- - Sunday, November 17, 2013

For decades, the mental health fields have been fighting for the gold standard in coverage of mental disorders: parity with physical illnesses.

The extension of federal policy was announced by Secretary of Health and Human Services Kathleen Sebelius along with decades-long supporter Rosalynn Carter earlier this month. The new rules combine the intent of the 2008 Mental Health Parity and Addiction Equity Act with Obamacare regulations to yield virtually unlimited mental health care to anyone diagnosed with a psychiatric disorder. If mental health providers diagnose mental illness, co-payments, deductibles and lifelong coverage will be comparable to those afforded patients with diagnosed genuine medical illnesses.

The arguments against such expanded coverage have always focused on its invalidity, unintended social consequences and the costs of mental illness treatment, both drug and talk therapy.

Throughout the past half-century, there has been considerable debate over whether most mental disorders are actually physical, neurological illnesses.

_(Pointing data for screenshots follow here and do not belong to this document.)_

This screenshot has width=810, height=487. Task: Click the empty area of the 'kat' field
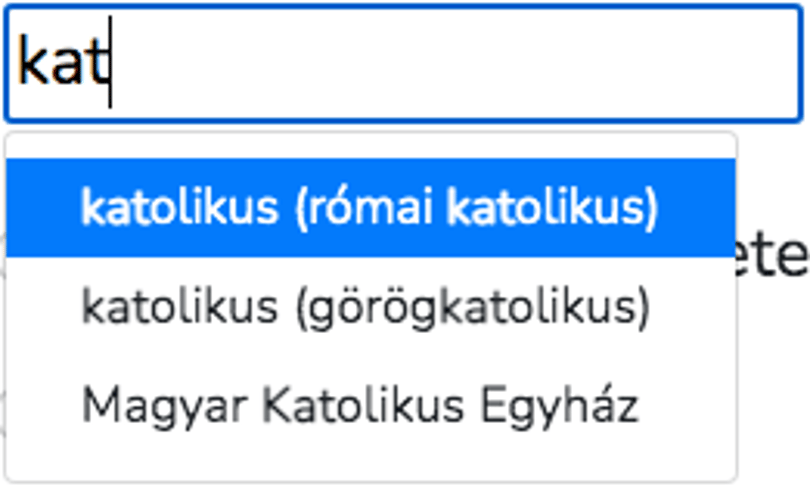point(455,64)
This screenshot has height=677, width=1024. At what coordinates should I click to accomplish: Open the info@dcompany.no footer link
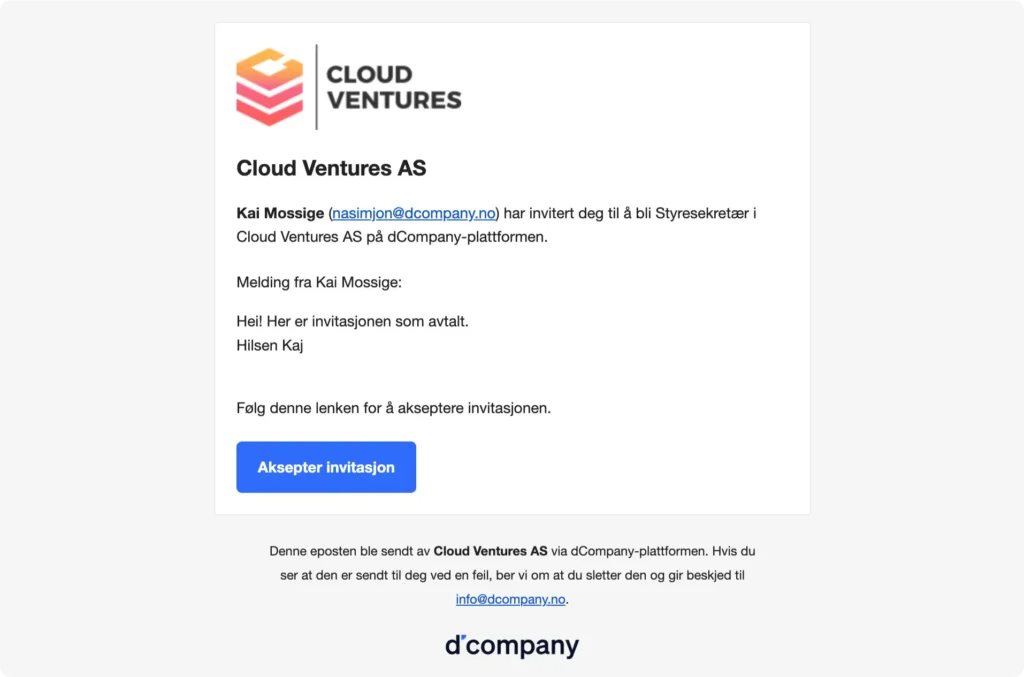511,600
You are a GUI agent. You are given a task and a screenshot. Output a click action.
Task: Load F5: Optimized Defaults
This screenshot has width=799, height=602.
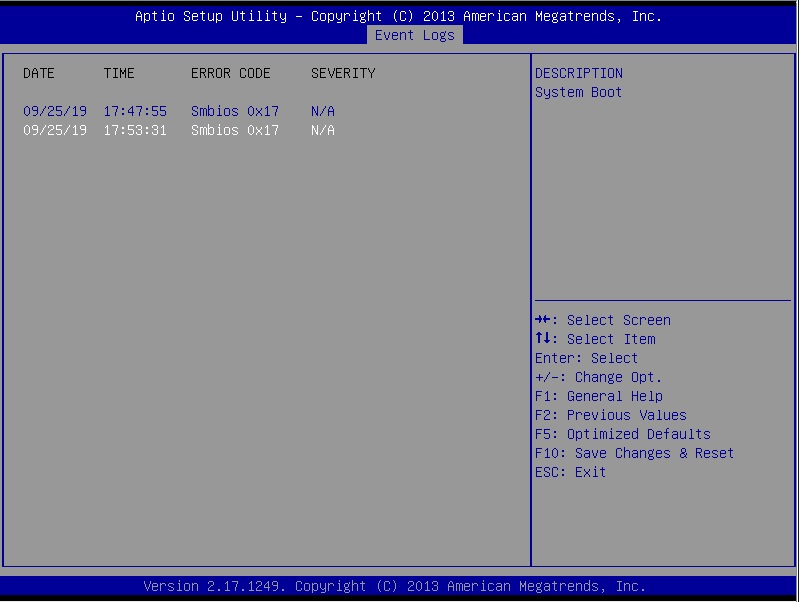tap(622, 434)
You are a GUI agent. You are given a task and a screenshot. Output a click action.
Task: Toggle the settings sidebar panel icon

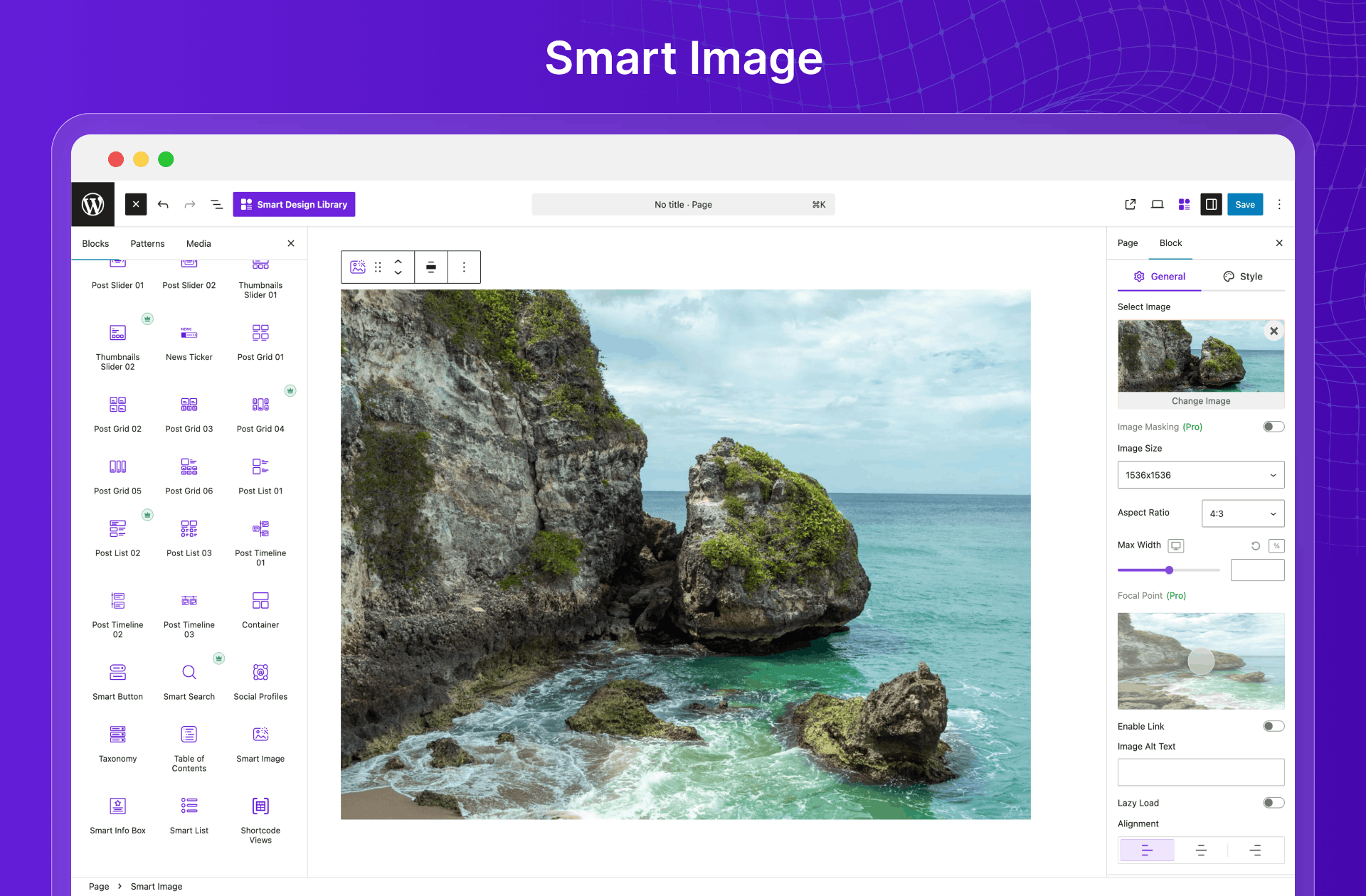click(x=1211, y=205)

While many critics of equating mental illness with physical illness were unwilling to concede that even the most extreme mental states and behaviors — such as some schizophrenias — were authentic medical illnesses, a substantial portion of the general public infers that everyday problems have the same likely neurochemical link as “severe mental illness.”

In addition, many people think that psychological problems of children, whether or not they are real physical diseases, are sufficiently poignant to justify being termed “illnesses” which deserve third-party payments. The exponential increases of diagnoses of Attention-Deficit Hyperactivity Disorder over the past several decades have thus engendered limited criticism.

While a few serious psychiatric-medical disorders (they are not called “diseases” in psychiatry’s diagnostic manual) such as major depression may warrant lifelong coverage, many, if not most, of the hundreds of diagnoses therein surely do not. Merely disturbed “patients” may be diagnosed as having “adjustment disorder,” “social phobias” or many of the other catch-all diagnoses. Providing them lengthy and expensive attention and treatment may be a lot of things, but it is not necessary medical support.

The great majority of problems attended to by mental health professionals have no established chemical-neurological cause and surely constitute the “problems in living” that are illness only metaphorically. Because so many of the worried well exist without any brain chemistry established as the cause, we get estimates of a 500 percent increase in numbers of mentally ill during the past five decades. There is even a claim in a study sponsored by the National Institute of Mental Health that more than half of the public will suffer a mental disorder in their lifetime.

The unintended consequences of such proliferation of mental-disorder diagnoses also include the overall diminishing of assumed individual responsibility for people’s problems and attributed responsibility for bad or illegal behavior, as represented by the insanity plea in the criminal justice system.

Lessened accountability for untoward behavior provides less incentive for changing such behavior, as well as the inference that one’s mood and actions cannot be controlled without pharmacological or counseling interventions.

Medical coverage for those who drink too much or take too many drugs is an example of “treating” behavior that is clearly volitional and voluntary, especially at its inception, and requires willpower, not medical intervention. To allow adults to assume that society will take care of one’s “alcoholism” or drug abuse incentivizes perpetuation of the destructive behaviors.

The financial consequences of genuine parity cannot be precisely known. If, however, the stigma of receiving extensive mental health care is significantly reduced and unlimited duration of treatment is allowed across the board, costs will inevitably skyrocket.

Equating physical illness with mental illness has the appearance of equity, but it is an equation based on a false premise that they are identical. Furthermore, it is destructive culturally, making us, as one writer terms it, a “nation of victims.”

We cannot afford the social or literal cost of this cultural change.

Richard E. Vatz, a professor at Towson University, is author of “The Only Authentic Book of Persuasion” (Kendall Hunt, 2013), the psychology editor of USA Today Magazine and an editor of Current Psychology.